# Post a pic of you as a kid on a bike



## tooclosetosee (Aug 2, 2011)

This was my baby. I rode it all the time from when I was 8 to 16.



Uploaded with ImageShack.us


----------



## insanitylevel9 (Sep 23, 2009)

the fork is on backwards......


----------



## ARCHAIC (Jun 4, 2011)

insanitylevel9 said:


> the fork is on backwards......


Hahahaha! I don't know why but that being the first reply made me laugh my ass off!!


----------



## tooclosetosee (Aug 2, 2011)

insanitylevel9 said:


> the fork is on backwards......


Yea, if I recall right I thought it looked better that way. That's probably the reason why it broke though. Replaced it with a chrome one.


----------



## sayzawn (Jul 15, 2011)
◆ ◆ ◆ ◆
Copy out the forum thread above about childhood bike photos word for word, from its title to the last username.

Stored data.
◆ ◆ ◆ ◆
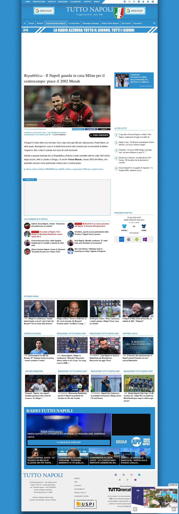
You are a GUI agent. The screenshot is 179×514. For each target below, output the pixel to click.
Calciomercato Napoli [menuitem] (55, 23)
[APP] (122, 239)
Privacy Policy (80, 492)
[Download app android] (148, 2)
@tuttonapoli (60, 134)
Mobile (77, 478)
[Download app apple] (143, 2)
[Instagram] (134, 2)
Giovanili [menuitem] (138, 23)
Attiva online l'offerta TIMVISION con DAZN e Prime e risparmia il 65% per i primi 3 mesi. (65, 169)
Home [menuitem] (31, 23)
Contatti (77, 485)
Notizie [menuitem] (40, 23)
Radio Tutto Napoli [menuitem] (110, 23)
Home (27, 1)
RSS (75, 482)
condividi (90, 129)
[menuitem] (25, 23)
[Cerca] (154, 23)
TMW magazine (39, 1)
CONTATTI (87, 1)
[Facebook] (124, 2)
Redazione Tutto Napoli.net (37, 134)
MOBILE (97, 1)
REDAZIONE (62, 1)
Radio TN (52, 1)
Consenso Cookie (81, 496)
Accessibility (79, 489)
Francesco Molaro (50, 500)
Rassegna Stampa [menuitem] (91, 23)
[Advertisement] (134, 262)
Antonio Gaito (49, 497)
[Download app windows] (152, 2)
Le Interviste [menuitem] (74, 23)
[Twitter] (129, 2)
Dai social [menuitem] (126, 23)
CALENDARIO (75, 1)
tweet (103, 129)
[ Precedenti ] (134, 233)
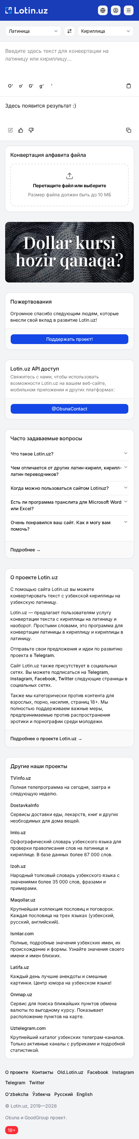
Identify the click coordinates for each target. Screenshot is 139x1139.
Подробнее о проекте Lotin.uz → (46, 738)
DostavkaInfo (24, 805)
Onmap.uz (21, 994)
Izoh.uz (18, 866)
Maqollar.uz (23, 900)
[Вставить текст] (128, 86)
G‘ (31, 85)
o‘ (21, 85)
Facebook (45, 678)
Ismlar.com (22, 933)
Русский (63, 1094)
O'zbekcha (16, 1094)
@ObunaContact (69, 408)
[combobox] (33, 31)
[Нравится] (21, 130)
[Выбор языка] (103, 10)
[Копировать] (128, 130)
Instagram (21, 678)
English (84, 1094)
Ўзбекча (41, 1094)
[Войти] (116, 10)
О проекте (16, 1072)
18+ (12, 1130)
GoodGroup (37, 1117)
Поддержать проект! (69, 339)
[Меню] (128, 10)
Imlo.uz (18, 832)
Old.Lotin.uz (70, 1072)
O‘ (10, 85)
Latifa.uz (19, 967)
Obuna (12, 1117)
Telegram (44, 655)
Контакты (42, 1072)
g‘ (41, 85)
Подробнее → (25, 549)
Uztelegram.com (28, 1028)
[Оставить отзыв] (31, 130)
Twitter (65, 678)
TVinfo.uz (20, 778)
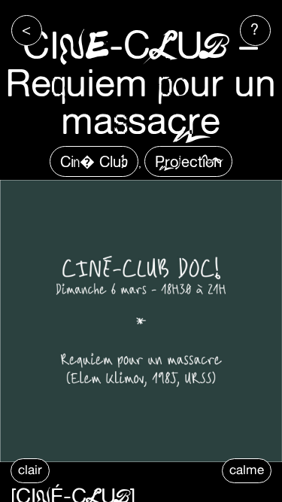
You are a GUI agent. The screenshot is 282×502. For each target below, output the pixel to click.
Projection (188, 161)
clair (30, 469)
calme (246, 469)
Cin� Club (94, 161)
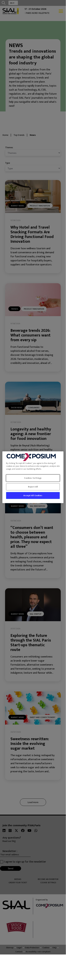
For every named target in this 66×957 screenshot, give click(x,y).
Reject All (33, 486)
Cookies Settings (33, 478)
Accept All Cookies (32, 495)
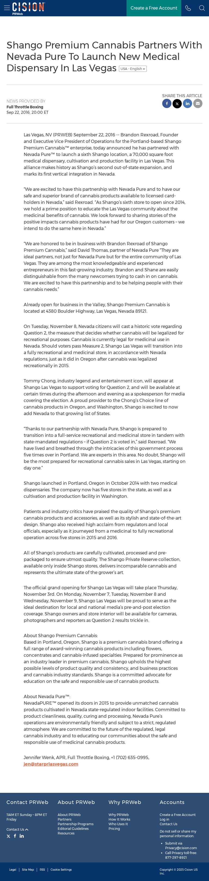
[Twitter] (9, 836)
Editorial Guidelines (73, 829)
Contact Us (16, 829)
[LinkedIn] (21, 836)
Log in (164, 819)
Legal (12, 869)
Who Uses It (118, 824)
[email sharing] (197, 104)
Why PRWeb (119, 815)
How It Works (119, 819)
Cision (189, 869)
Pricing (114, 829)
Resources (66, 833)
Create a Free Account (178, 815)
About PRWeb (69, 815)
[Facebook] (15, 836)
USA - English (132, 69)
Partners (65, 819)
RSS (42, 869)
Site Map (28, 869)
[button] (202, 8)
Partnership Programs (76, 824)
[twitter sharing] (177, 104)
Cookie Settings (61, 869)
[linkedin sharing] (187, 104)
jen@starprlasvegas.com (51, 764)
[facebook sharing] (166, 104)
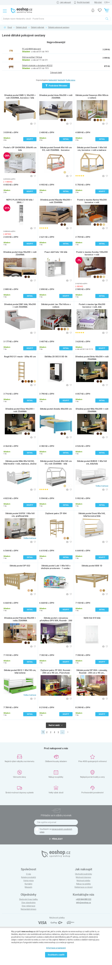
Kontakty (28, 884)
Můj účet (98, 2)
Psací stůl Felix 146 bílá (56, 252)
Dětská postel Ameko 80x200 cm (56, 409)
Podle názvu (70, 80)
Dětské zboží (21, 27)
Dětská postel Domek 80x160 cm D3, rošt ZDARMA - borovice (56, 148)
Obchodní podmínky (83, 874)
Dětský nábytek (37, 27)
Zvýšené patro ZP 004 (56, 513)
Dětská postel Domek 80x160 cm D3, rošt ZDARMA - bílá (56, 462)
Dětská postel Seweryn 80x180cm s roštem (92, 96)
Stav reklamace (28, 906)
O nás (28, 874)
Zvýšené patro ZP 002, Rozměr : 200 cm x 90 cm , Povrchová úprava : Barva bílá (55, 673)
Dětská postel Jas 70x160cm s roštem (56, 305)
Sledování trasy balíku (28, 899)
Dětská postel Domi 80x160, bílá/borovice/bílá (92, 514)
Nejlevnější (52, 80)
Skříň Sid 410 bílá (92, 618)
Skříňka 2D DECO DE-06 (56, 356)
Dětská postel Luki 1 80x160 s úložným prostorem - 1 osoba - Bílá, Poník (56, 568)
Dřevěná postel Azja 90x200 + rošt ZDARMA (19, 253)
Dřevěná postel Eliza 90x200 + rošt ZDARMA (19, 410)
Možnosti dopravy (83, 877)
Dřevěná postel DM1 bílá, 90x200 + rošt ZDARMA (20, 305)
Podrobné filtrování (57, 85)
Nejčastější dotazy (28, 909)
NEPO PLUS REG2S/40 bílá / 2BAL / (20, 201)
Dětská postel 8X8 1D (92, 565)
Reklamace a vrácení (83, 887)
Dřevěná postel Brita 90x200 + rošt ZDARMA (92, 357)
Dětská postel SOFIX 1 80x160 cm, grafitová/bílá (20, 514)
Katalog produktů (28, 877)
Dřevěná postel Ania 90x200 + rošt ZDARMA (55, 96)
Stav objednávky (28, 903)
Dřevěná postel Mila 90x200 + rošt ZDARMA (92, 410)
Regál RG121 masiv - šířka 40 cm (20, 356)
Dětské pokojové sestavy (58, 27)
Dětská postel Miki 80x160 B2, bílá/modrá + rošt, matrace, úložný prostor (20, 464)
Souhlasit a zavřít (56, 955)
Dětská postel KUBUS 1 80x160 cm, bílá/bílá (92, 462)
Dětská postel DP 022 (20, 565)
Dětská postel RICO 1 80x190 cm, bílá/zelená (20, 671)
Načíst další (54, 725)
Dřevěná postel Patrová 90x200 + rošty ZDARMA (20, 619)
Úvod (10, 27)
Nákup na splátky (83, 884)
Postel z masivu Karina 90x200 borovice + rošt (92, 201)
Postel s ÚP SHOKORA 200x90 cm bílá (20, 148)
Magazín (28, 887)
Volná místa (28, 880)
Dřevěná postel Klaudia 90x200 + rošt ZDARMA (56, 201)
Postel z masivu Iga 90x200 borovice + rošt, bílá (92, 305)
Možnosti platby (83, 880)
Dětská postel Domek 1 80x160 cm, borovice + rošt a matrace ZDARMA (92, 150)
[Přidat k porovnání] (31, 123)
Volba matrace (102, 486)
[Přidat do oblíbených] (34, 123)
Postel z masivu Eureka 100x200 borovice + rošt (92, 253)
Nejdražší (61, 80)
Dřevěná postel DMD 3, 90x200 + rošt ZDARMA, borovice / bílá (20, 96)
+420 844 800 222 (83, 899)
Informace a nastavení (56, 948)
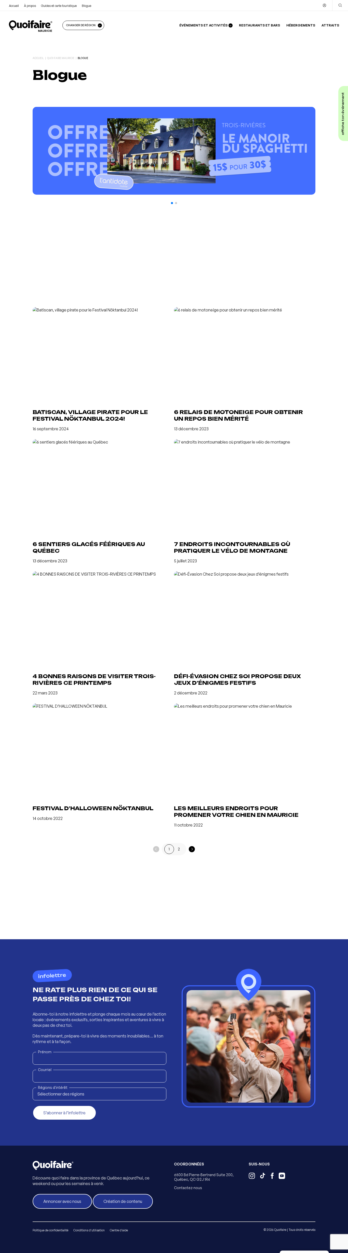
◆ ◆ ◆ ◆
Task response.
# Post a pic of you as a kid on a bike



## tooclosetosee (Aug 2, 2011)

This was my baby. I rode it all the time from when I was 8 to 16.



Uploaded with ImageShack.us


----------



## insanitylevel9 (Sep 23, 2009)

the fork is on backwards......


----------



## ARCHAIC (Jun 4, 2011)

insanitylevel9 said:


> the fork is on backwards......


Hahahaha! I don't know why but that being the first reply made me laugh my ass off!!


----------



## tooclosetosee (Aug 2, 2011)

insanitylevel9 said:


> the fork is on backwards......


Yea, if I recall right I thought it looked better that way. That's probably the reason why it broke though. Replaced it with a chrome one.


----------



## sayzawn (Jul 15, 2011)